All of the plots have the same ggplot2 structure. The data frame is hr , playing the role of the x variable is yearID , and the y variable is HR / G . For fun, I am using a Wall-Street Journal theme supplied in the ggthemes package.

library(ggplot2)
library(ggthemes)
p <- ggplot(hr, aes(yearID, HR / G)) + 
  ggtitle("Home Run Rates for 4 Seasons") +
  theme_wsj()

Different Graphs

Different graphs are constructed by the use of different geometric objects. In the EDA class, we focus on the use of the boxplot which is the geom_boxplot geom.

p + geom_boxplot()

week4plot1

Or we could simply plot the points — the geom_jitter geom will jitter the points to avoid overlapping points.

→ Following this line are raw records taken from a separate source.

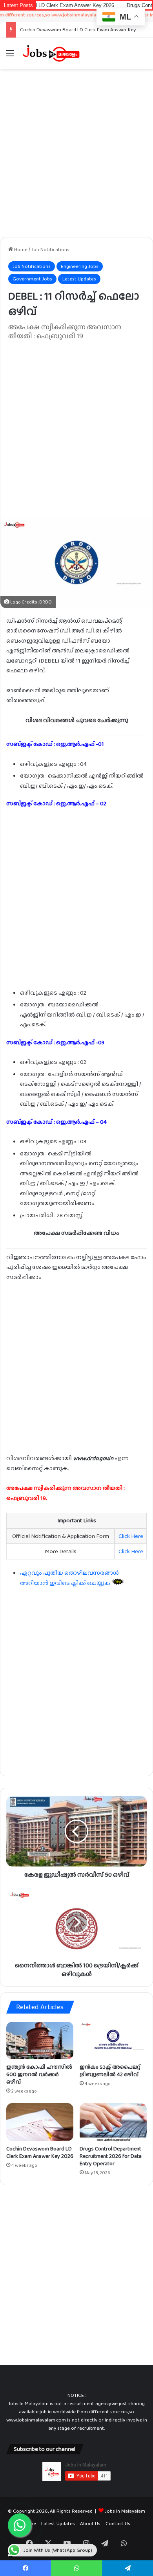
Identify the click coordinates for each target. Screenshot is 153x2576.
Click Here (130, 1536)
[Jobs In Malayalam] (51, 53)
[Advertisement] (76, 153)
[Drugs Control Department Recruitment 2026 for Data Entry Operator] (113, 2122)
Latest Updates (79, 278)
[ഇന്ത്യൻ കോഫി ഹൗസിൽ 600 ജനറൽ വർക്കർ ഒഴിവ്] (39, 2040)
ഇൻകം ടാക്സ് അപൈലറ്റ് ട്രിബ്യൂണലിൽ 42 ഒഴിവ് (110, 2070)
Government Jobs (32, 278)
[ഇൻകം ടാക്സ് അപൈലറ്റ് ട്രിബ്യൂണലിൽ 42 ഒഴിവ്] (113, 2040)
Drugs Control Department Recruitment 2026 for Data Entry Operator (111, 2156)
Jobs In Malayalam (125, 2511)
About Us (90, 2523)
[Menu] (10, 56)
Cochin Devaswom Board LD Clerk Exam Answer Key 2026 (84, 29)
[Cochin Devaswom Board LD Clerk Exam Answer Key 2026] (39, 2122)
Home (20, 249)
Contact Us (118, 2523)
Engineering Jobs (79, 266)
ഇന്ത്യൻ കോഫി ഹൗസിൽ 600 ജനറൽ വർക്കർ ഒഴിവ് (39, 2074)
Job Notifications (50, 249)
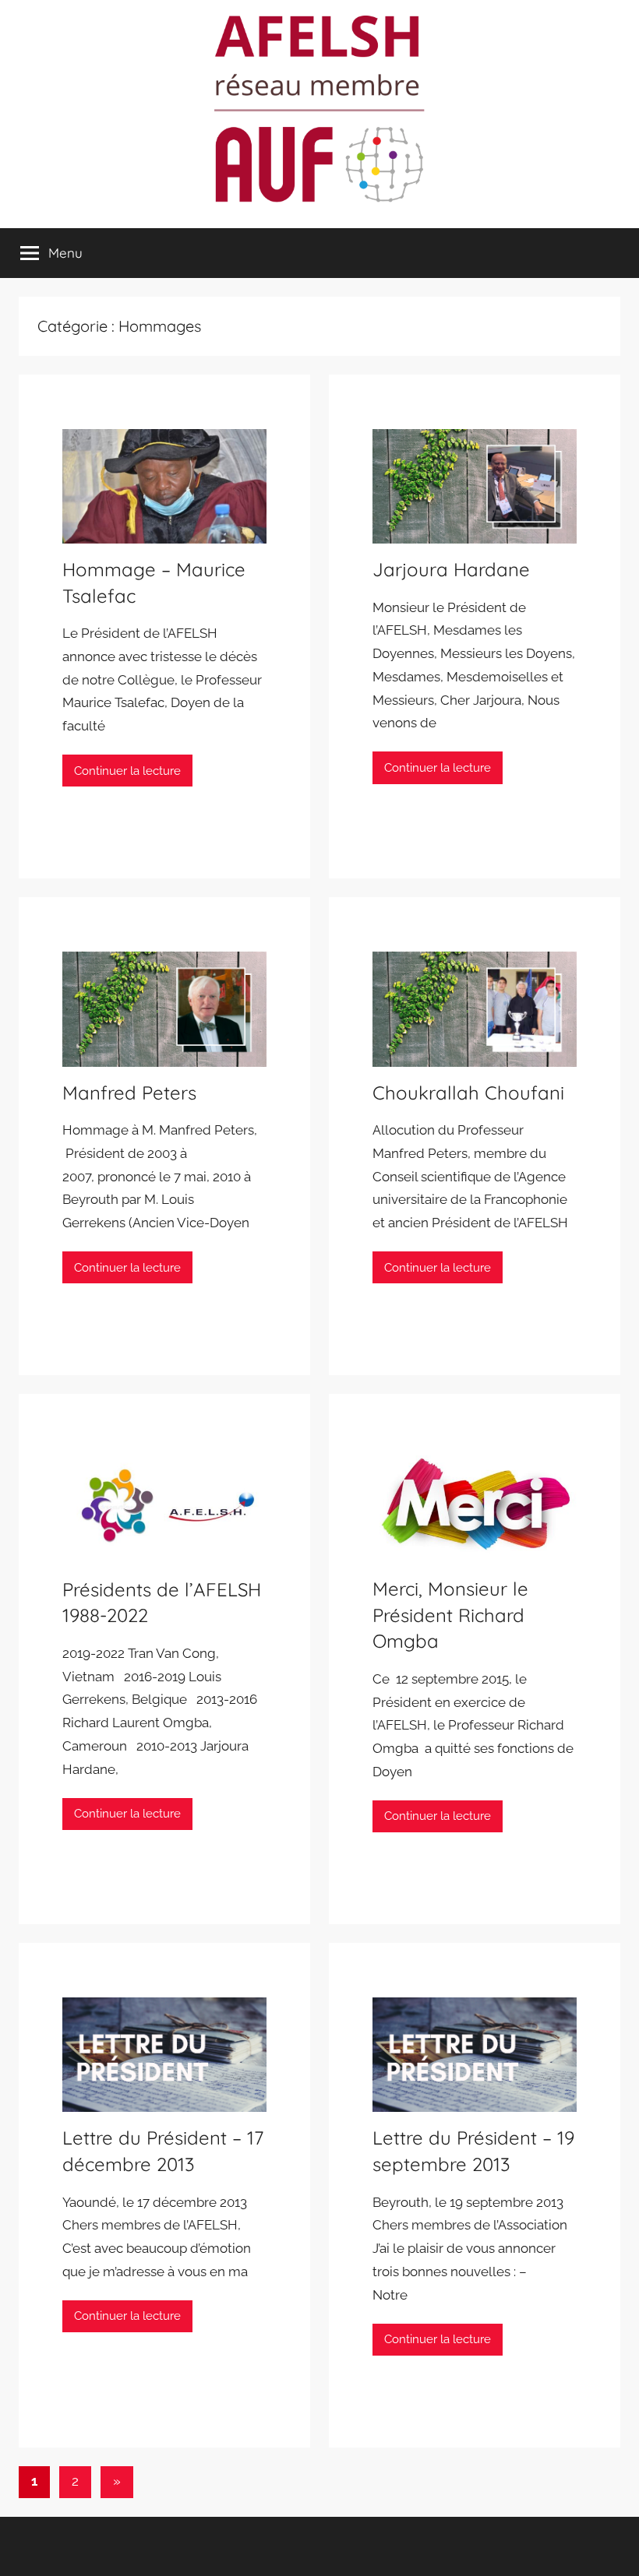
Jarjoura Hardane (451, 569)
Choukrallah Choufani (468, 1092)
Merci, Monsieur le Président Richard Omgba (450, 1614)
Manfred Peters (129, 1092)
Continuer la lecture (127, 771)
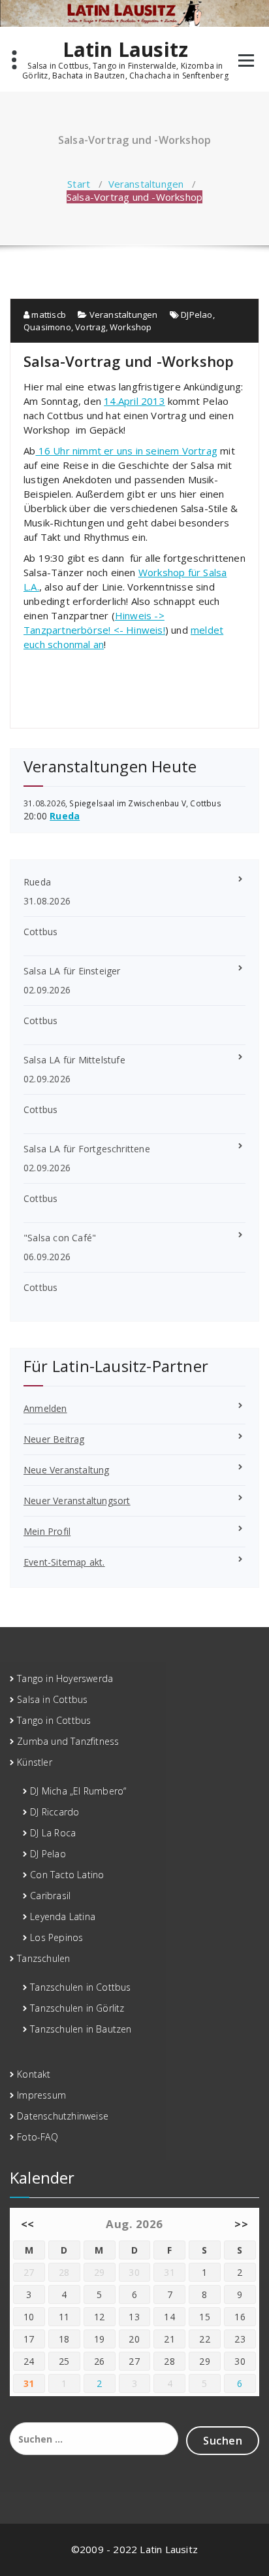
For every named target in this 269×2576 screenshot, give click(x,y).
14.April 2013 (134, 400)
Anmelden (45, 1408)
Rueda (65, 816)
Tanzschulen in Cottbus (80, 1987)
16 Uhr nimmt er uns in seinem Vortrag (126, 450)
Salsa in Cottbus (52, 1699)
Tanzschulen (43, 1958)
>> (241, 2223)
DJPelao (196, 314)
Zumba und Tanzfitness (68, 1741)
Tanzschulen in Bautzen (80, 2029)
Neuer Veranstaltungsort (77, 1500)
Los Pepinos (56, 1937)
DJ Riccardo (54, 1812)
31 (29, 2383)
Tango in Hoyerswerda (65, 1678)
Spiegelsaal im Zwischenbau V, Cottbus (145, 803)
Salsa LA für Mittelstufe (74, 1060)
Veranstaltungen (146, 183)
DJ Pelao (48, 1853)
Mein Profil (47, 1531)
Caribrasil (50, 1895)
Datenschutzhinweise (62, 2116)
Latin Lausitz (126, 49)
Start (78, 183)
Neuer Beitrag (54, 1439)
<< (28, 2223)
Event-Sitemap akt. (64, 1562)
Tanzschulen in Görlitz (77, 2008)
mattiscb (47, 314)
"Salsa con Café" (60, 1237)
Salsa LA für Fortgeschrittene (87, 1148)
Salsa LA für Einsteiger (72, 971)
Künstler (34, 1762)
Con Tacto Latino (67, 1874)
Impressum (41, 2095)
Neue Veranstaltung (67, 1470)
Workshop (131, 327)
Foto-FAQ (37, 2137)
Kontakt (33, 2074)
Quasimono (47, 327)
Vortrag (90, 327)
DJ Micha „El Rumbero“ (78, 1791)
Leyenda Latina (62, 1916)
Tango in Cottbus (54, 1720)
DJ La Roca (53, 1833)
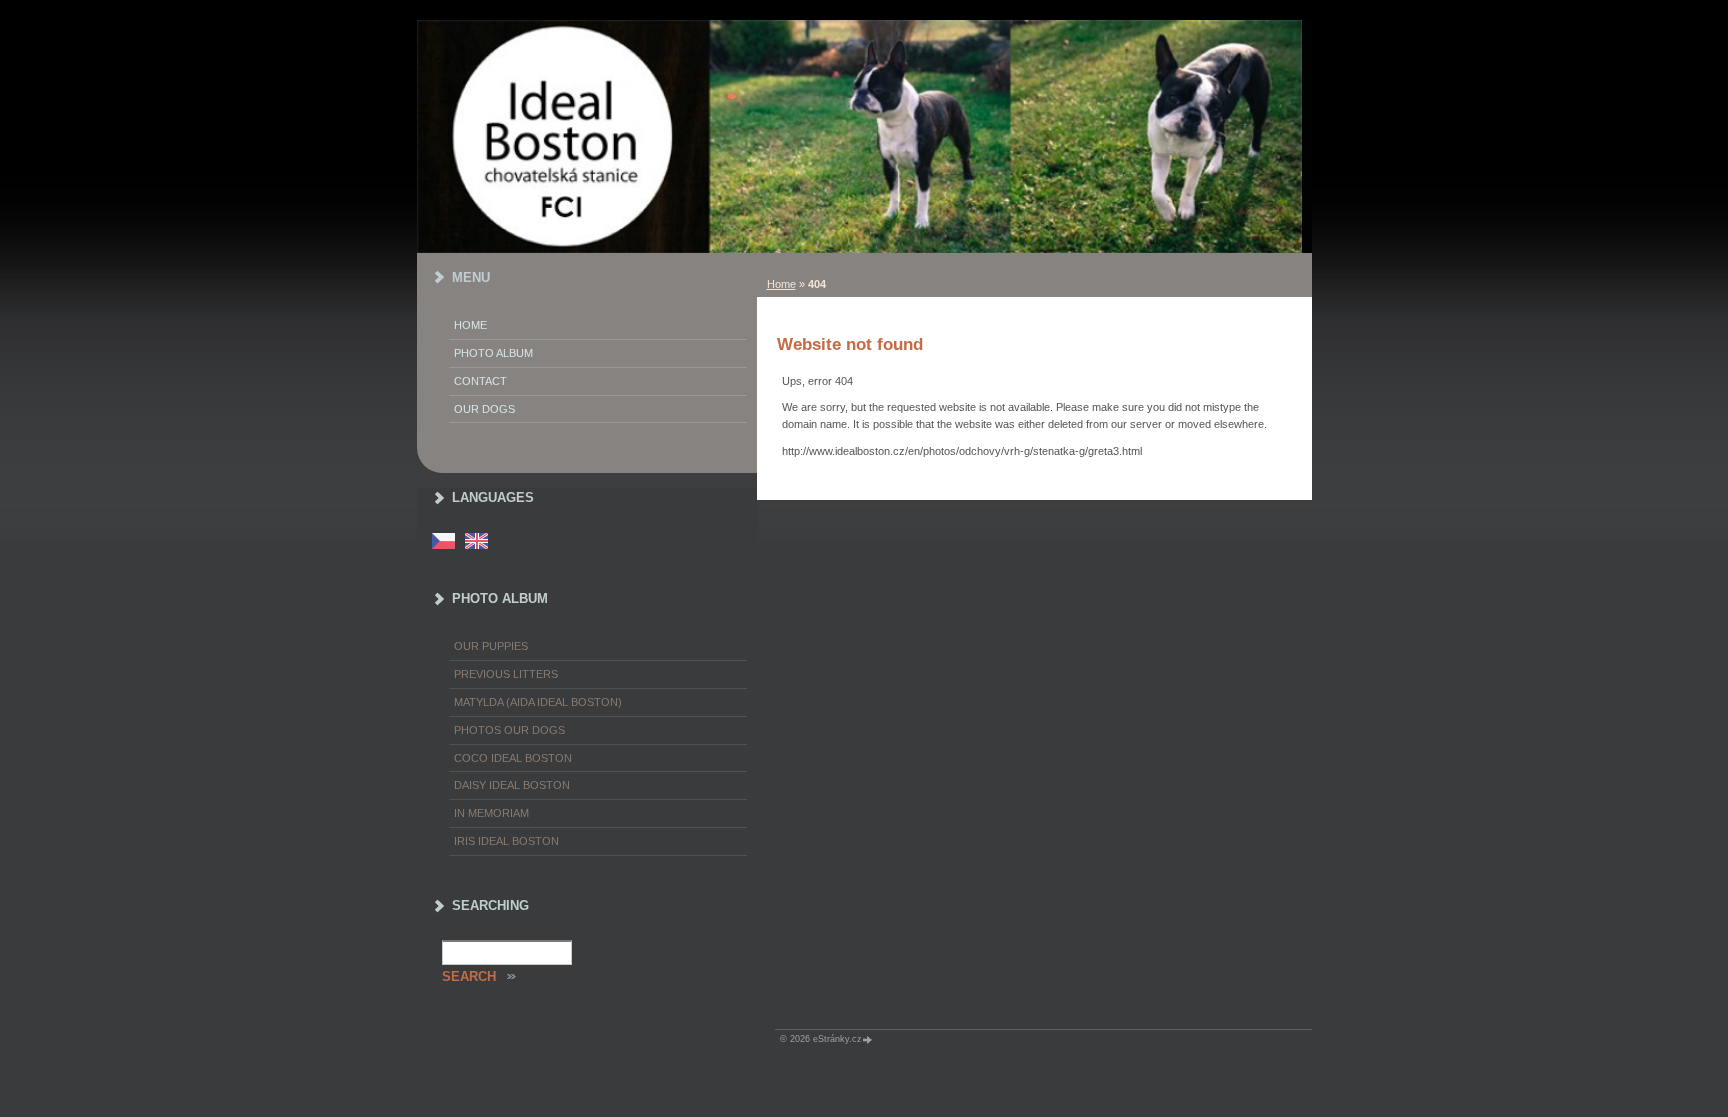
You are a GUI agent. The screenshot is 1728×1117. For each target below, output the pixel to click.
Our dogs (484, 409)
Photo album (493, 353)
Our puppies (491, 646)
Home (781, 284)
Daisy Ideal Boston (512, 785)
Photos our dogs (509, 730)
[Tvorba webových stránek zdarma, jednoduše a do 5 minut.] (869, 1039)
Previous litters (506, 674)
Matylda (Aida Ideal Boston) (538, 702)
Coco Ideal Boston (513, 758)
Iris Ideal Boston (506, 841)
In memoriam (491, 813)
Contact (480, 381)
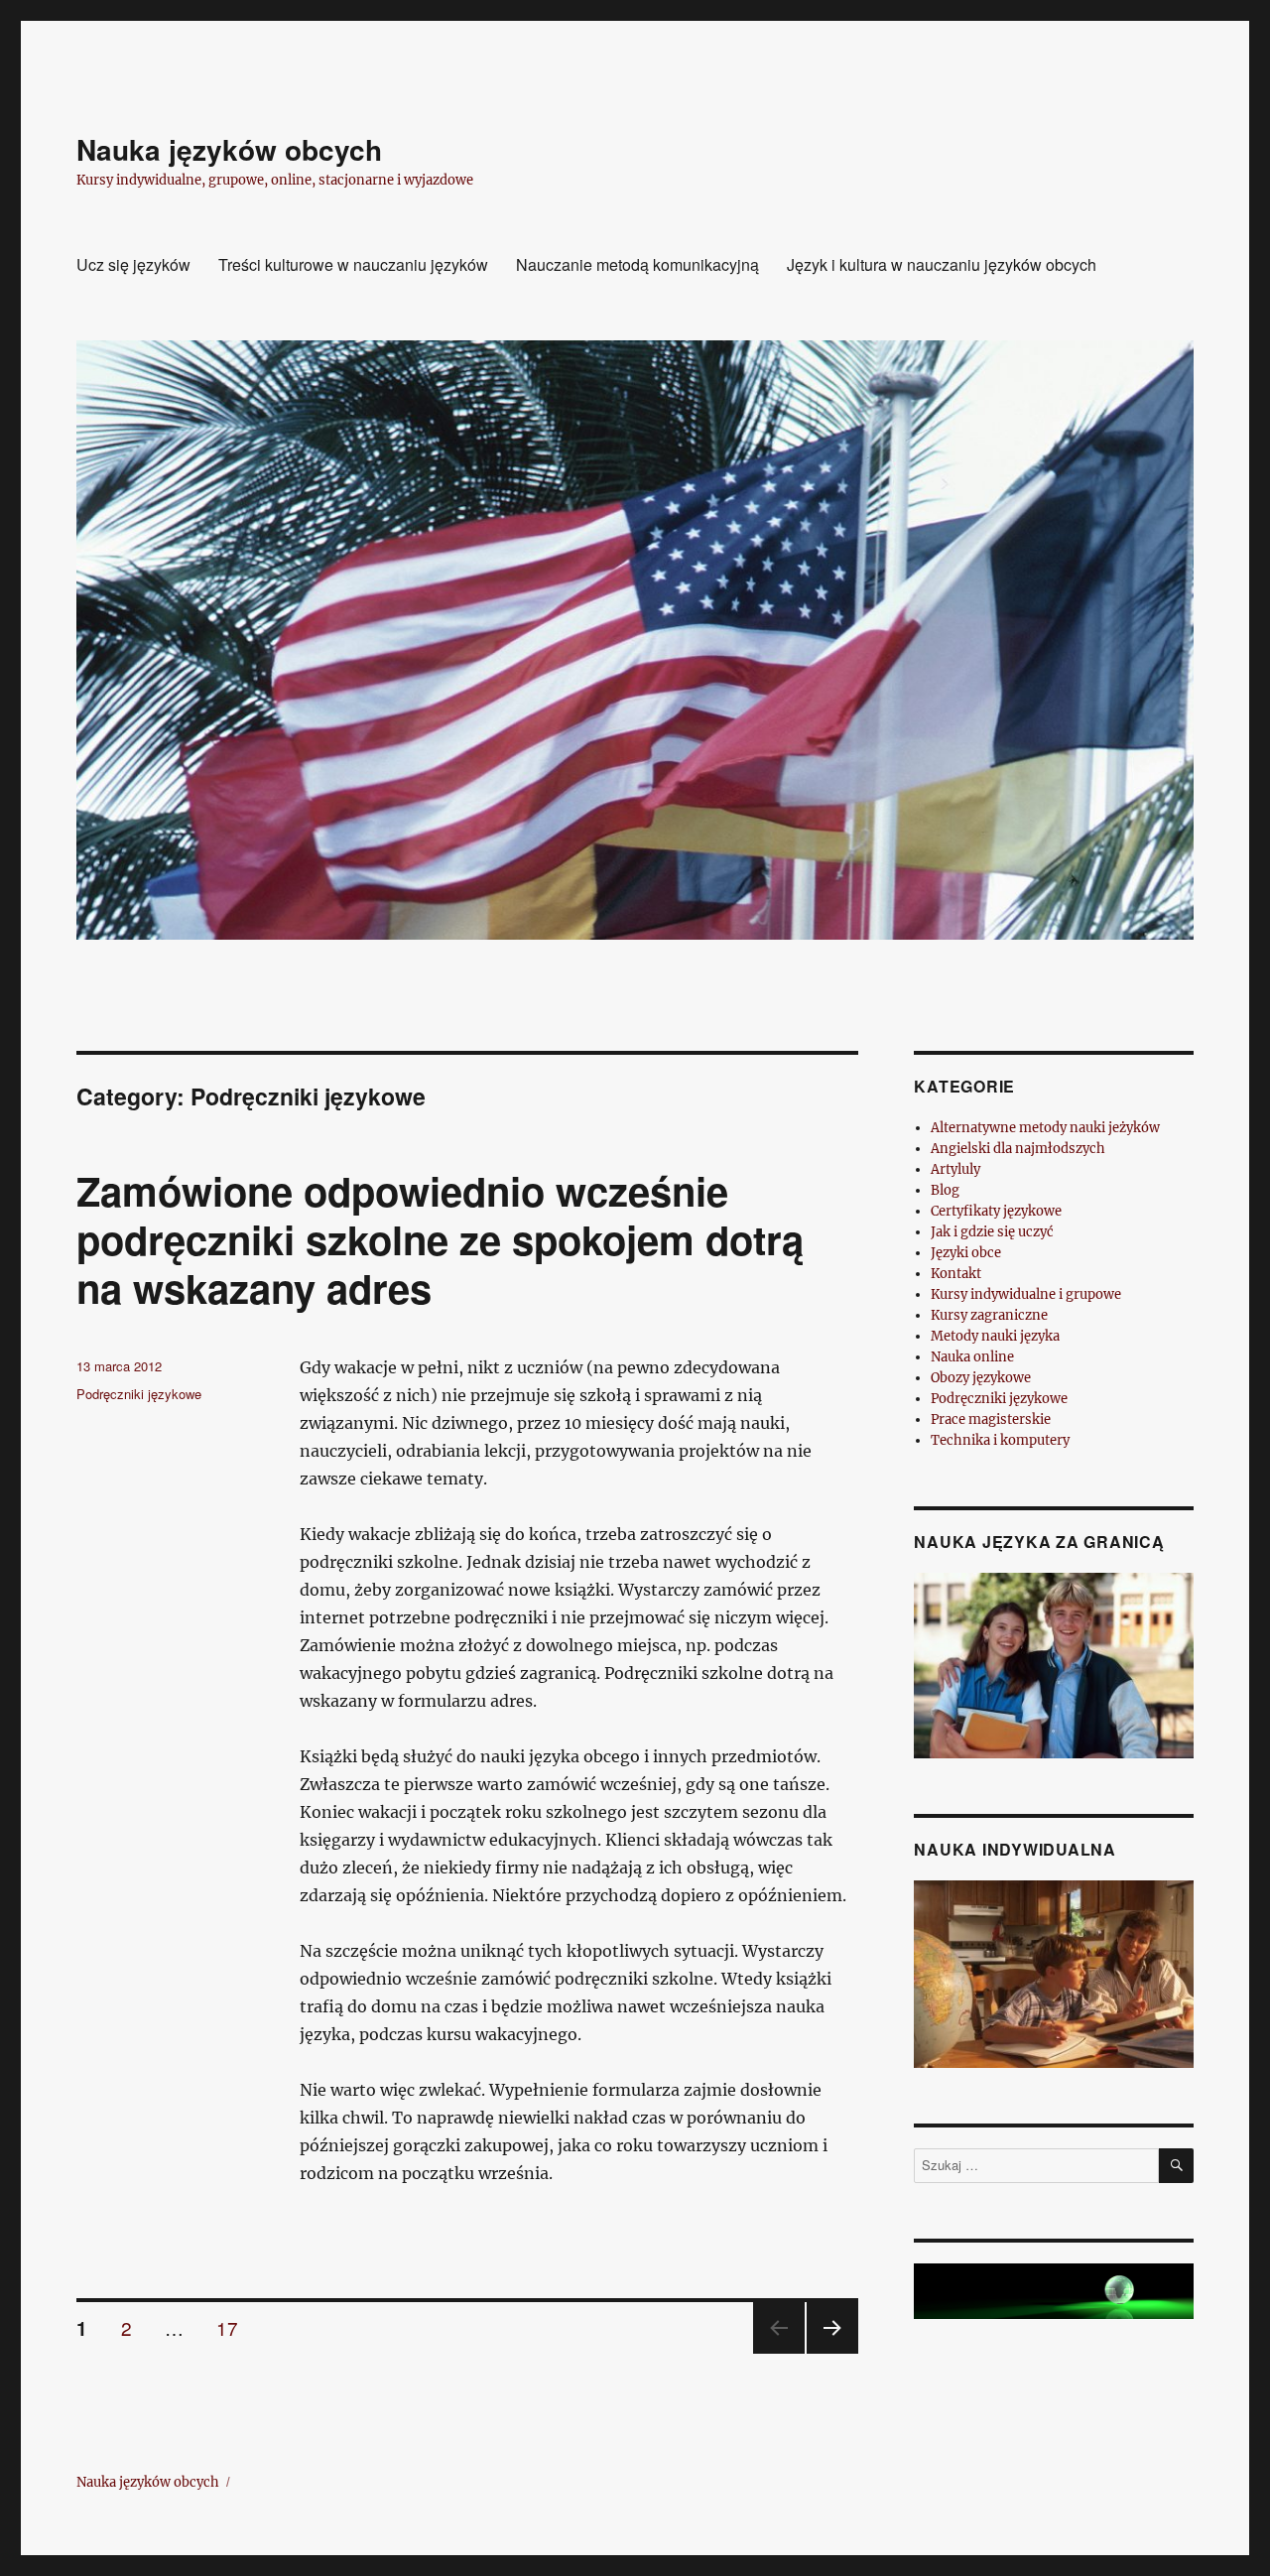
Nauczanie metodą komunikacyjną (637, 264)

p + geom_jitter(width=0.25) 

week4plot2

A violin plot essentially is a mirrored density graph obtained by the geom_violin geom.

p + geom_violin() 

week4plot3

Here is a redrawn version of a boxplot suggested by Edward Tufte — the geom_tufteboxplot geom is part of the ggthemes package.

p + theme_tufte(ticks=FALSE) + geom_tufteboxplot() 

week4plot4

Summing Up

I have illustrated several ways to graphically compare seasons of home run rates. What have we learned?

1. First, it is pretty clear that the batches of home run rates have similar spreads and that makes it easier to compare seasons.

2. The obvious thing is home run rates are greatest in 2016, followed by 2001, 1986, and 1971.

3. But we want to say more than the obvious. Comparing medians on the graph, it appears that the home run rates are approximately 0.1 higher in 2016 than 2001, and the rates are about .3 higher than 2016 than in 1986.